Advisers at the firm at least five years and with more than $500,000 in revenue next year are eligible for a year-end bonus of 65 percent of their prospective production in 2011, according to Mindy Diamond, president of Chester, New Jersey-based Diamond Consultants LLC, who said she spoke with UBS advisers. The bonus would be in the form of a loan that would be forgiven if the employee stays with the firm for seven years, she said.
The Zurich-based lender hired Robert McCann, the former president of global wealth management of Merrill Lynch & Co., in October as head of wealth management in the Americas to revive a business unit that posted a 41 percent drop in earnings in the third quarter.
“It’s a noble sentiment,” Diamond said. “They’ve recognized they need to do something to stave off attrition, but it’s a little too little, too late.”
Brand-name brokerages are under pressure to retain and attract financial advisers following upheaval in the industry as the global credit crisis caused brokers to move to independent and smaller firms.
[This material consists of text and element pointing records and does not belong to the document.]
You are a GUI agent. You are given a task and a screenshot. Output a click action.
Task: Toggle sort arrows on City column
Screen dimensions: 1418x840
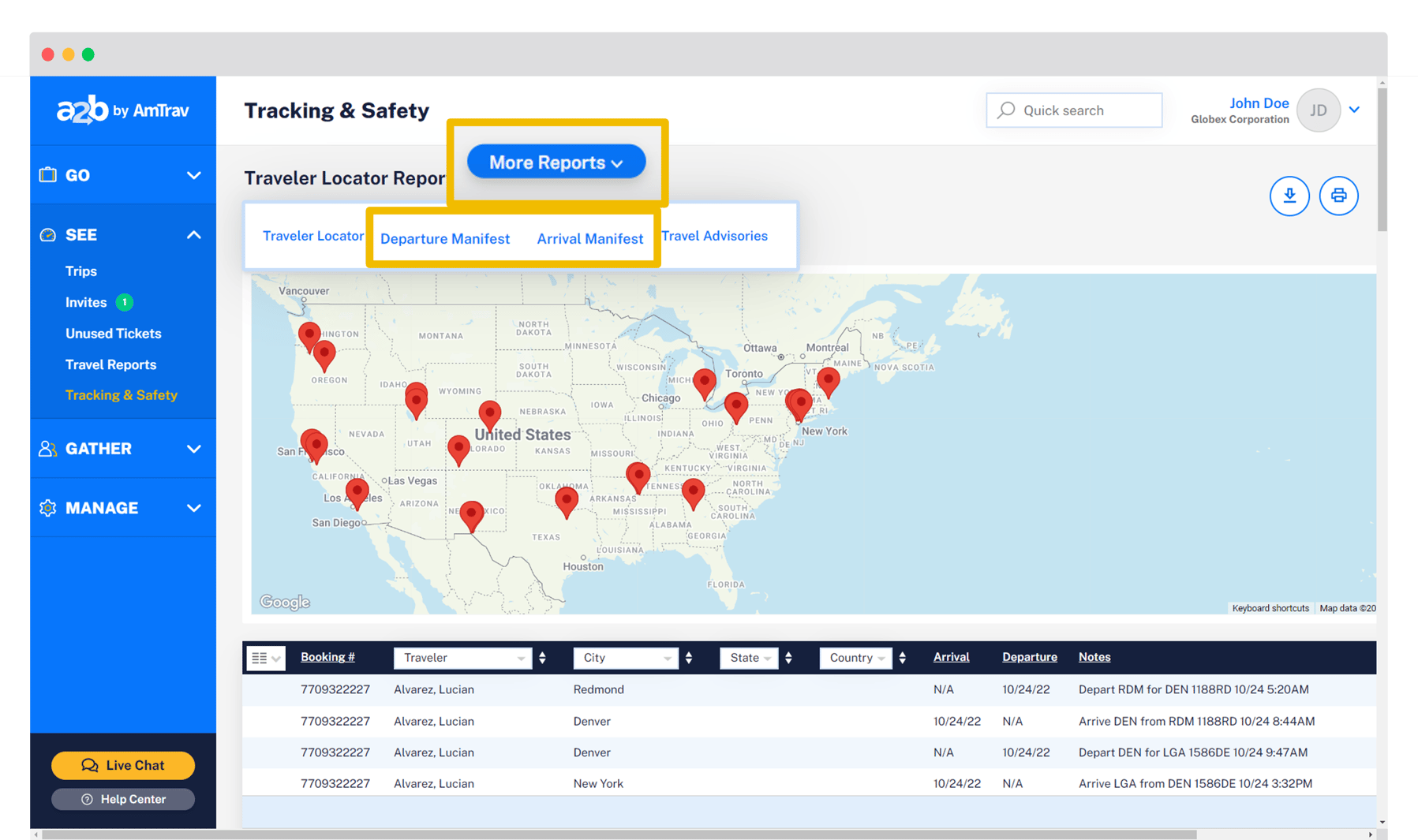[689, 657]
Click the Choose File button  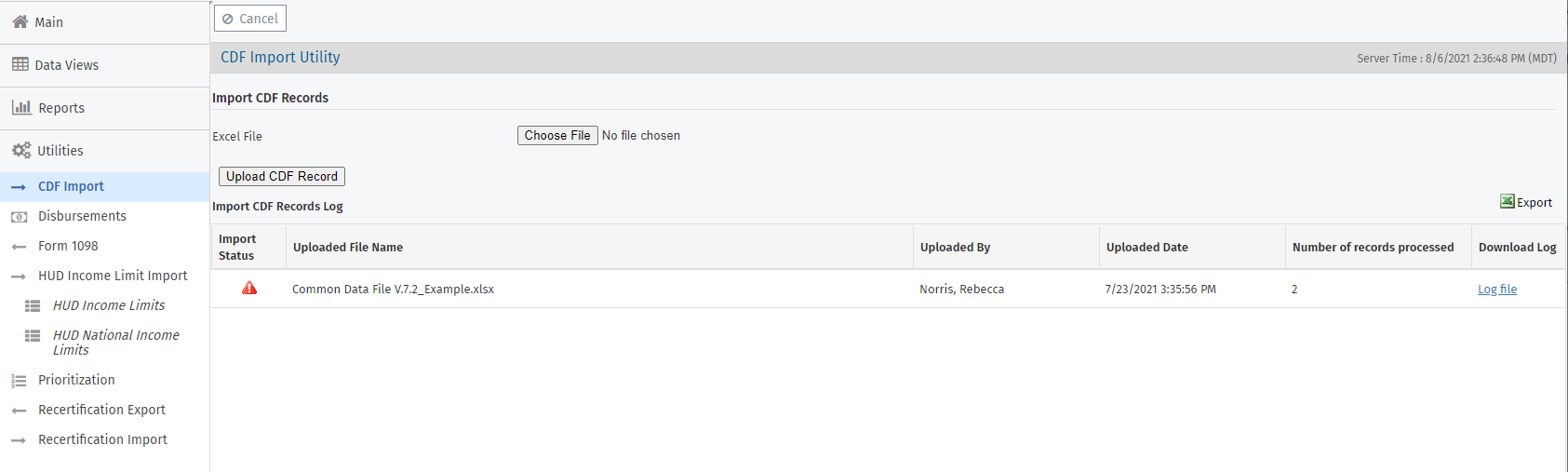click(557, 135)
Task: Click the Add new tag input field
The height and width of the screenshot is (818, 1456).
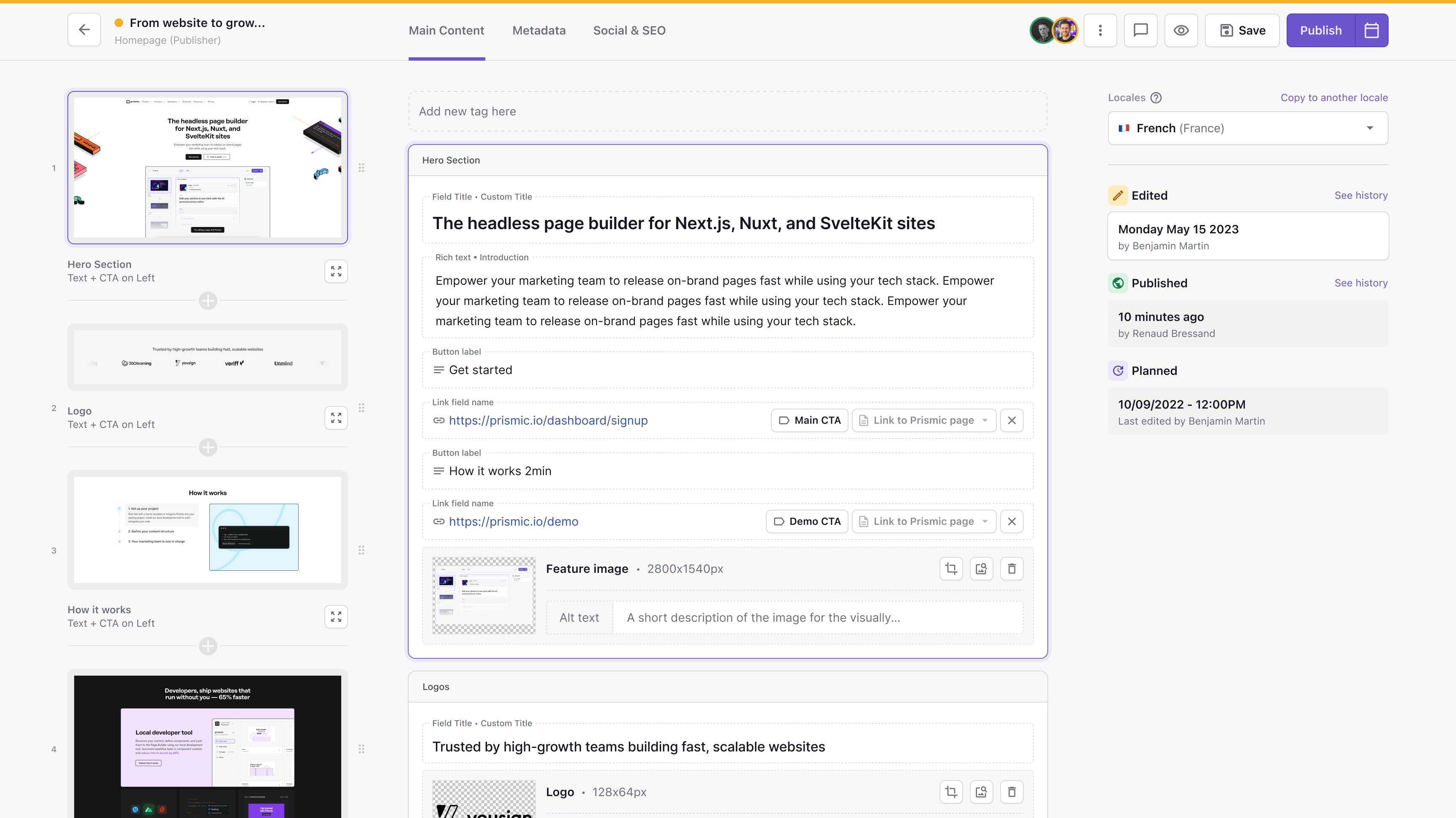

Morgan Stanley Smith Barney and Bank of America Corp.’s Merrill Lynch wealth-management unit both responded by offering as much as 330 percent of a broker’s revenue in the past year to switch firms. UBS hasn’t announced a new recruiting deal since McCann’s arrival.
‘Perfect Storm’
“It’s the perfect storm for people to move,” Diamond said. “If you can get 330 percent from Morgan Stanley and you are only being paid 65 percent and you have to wait 13 months to get it with UBS and still take seven years to vest, why would you stay?”
“This new paradigm for compensation is aligned with our renewal efforts and our vision of becoming the best wealth- management firm in the Americas,” UBS said in response to an e- mail message seeking comment.
The Financial Times reported the UBS plan earlier today on its Web site.
Investors at UBS’s wealth-management units withdrew a net 26.6 billion francs ($25.9 billion) in the third quarter, up from 23.3 billion francs in the second quarter, after UBS agreed in August to disclose information on accounts to settle a U.S. lawsuit related to tax evasion.
UBS amassed more than $50 billion in writedowns and losses during the financial crisis, the most of any European bank, and had to turn to the Swiss government a year ago for a 6 billion- franc injection. The bank last year reported a net loss of 21.3 billion francs, a record in Swiss corporate history.